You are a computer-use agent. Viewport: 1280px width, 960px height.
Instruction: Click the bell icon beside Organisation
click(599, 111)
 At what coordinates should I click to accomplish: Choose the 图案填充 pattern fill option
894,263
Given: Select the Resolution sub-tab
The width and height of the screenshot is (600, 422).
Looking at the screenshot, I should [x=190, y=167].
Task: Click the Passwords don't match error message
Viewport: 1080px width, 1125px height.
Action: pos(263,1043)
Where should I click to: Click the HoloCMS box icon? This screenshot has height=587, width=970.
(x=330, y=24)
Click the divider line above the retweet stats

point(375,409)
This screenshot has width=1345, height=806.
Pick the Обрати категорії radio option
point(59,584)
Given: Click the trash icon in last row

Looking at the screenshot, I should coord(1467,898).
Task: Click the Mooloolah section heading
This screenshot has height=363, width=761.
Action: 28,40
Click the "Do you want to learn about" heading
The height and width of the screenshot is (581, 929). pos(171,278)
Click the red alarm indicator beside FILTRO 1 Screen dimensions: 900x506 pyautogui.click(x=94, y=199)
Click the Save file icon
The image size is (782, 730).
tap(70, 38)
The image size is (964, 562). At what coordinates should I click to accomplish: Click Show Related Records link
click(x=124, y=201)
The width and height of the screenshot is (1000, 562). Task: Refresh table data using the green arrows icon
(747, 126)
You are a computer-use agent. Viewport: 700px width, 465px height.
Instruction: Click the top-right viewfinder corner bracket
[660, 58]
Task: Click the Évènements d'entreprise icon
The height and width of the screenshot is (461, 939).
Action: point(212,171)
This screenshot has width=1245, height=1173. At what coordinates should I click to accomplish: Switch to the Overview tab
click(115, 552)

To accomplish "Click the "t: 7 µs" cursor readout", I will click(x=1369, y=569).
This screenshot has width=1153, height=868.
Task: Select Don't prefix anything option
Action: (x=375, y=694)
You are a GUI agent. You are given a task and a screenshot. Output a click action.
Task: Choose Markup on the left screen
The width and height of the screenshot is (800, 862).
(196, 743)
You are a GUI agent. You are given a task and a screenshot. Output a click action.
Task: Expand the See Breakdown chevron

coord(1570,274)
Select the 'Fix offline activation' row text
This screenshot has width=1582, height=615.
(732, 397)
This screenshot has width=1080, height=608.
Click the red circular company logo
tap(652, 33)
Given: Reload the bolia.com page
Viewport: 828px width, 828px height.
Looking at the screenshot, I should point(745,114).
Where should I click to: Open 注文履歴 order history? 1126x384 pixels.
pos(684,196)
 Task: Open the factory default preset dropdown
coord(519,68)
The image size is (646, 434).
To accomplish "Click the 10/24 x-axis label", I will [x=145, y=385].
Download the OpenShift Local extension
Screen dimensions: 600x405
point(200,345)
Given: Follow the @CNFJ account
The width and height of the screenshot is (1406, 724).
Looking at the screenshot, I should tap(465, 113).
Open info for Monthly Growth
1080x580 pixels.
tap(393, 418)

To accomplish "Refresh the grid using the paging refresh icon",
***
_Exercise_: What must be returned is the line with "Viewport: 828px width, 828px height." plus every line after it to the end of the entries, exactly as they appear.

_Final answer_:
Viewport: 828px width, 828px height.
Looking at the screenshot, I should point(745,114).
Where should I click to: Open 注文履歴 order history? 1126x384 pixels.
pos(684,196)
 Task: Open the factory default preset dropdown
coord(519,68)
The image size is (646, 434).
To accomplish "Click the 10/24 x-axis label", I will [x=145, y=385].
Download the OpenShift Local extension
Screen dimensions: 600x405
point(200,345)
Given: Follow the @CNFJ account
The width and height of the screenshot is (1406, 724).
Looking at the screenshot, I should tap(465, 113).
Open info for Monthly Growth
1080x580 pixels.
tap(393, 418)

To accomplish "Refresh the grid using the paging refresh icon",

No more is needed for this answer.